- [GIVEN INFORMATION]
┏━━
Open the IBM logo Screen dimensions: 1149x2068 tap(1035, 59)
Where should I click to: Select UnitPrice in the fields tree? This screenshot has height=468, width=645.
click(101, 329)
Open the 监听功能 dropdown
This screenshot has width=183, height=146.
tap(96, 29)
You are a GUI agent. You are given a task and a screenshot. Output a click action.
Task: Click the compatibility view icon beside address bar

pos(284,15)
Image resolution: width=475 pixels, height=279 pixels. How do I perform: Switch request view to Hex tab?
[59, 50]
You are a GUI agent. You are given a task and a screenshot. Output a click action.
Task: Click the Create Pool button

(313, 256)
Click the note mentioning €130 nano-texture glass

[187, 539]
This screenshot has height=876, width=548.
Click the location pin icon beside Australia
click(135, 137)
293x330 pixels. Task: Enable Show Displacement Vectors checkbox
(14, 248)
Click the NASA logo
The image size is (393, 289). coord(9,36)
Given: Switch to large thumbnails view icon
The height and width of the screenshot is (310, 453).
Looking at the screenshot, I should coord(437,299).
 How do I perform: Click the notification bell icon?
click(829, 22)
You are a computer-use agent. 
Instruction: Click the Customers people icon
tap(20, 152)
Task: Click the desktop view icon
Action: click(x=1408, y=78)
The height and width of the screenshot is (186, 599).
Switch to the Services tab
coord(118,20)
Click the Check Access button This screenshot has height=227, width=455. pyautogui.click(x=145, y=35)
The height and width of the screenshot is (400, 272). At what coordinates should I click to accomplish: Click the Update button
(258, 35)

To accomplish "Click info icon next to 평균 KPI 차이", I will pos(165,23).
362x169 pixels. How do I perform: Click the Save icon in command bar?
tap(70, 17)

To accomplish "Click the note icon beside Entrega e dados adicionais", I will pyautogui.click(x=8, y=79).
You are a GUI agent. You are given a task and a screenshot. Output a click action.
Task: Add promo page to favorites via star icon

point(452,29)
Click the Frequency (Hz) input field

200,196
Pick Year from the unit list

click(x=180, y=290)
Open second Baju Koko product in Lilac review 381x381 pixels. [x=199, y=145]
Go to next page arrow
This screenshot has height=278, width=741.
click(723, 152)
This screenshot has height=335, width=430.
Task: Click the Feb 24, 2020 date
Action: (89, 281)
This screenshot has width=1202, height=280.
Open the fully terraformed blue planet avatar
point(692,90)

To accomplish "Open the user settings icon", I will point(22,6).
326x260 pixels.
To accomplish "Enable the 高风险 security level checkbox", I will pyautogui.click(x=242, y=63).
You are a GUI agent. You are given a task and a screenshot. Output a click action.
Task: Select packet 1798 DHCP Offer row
┗━━
- [ASSIGNMENT] Of the lines in the data, report each one containing the string "pyautogui".

- [OUTPUT FOR THIS TASK]
Click the Check Access button This screenshot has height=227, width=455. pyautogui.click(x=145, y=35)
To accomplish "Click the note icon beside Entrega e dados adicionais", I will pyautogui.click(x=8, y=79).
To accomplish "Enable the 高风险 security level checkbox", I will pyautogui.click(x=242, y=63).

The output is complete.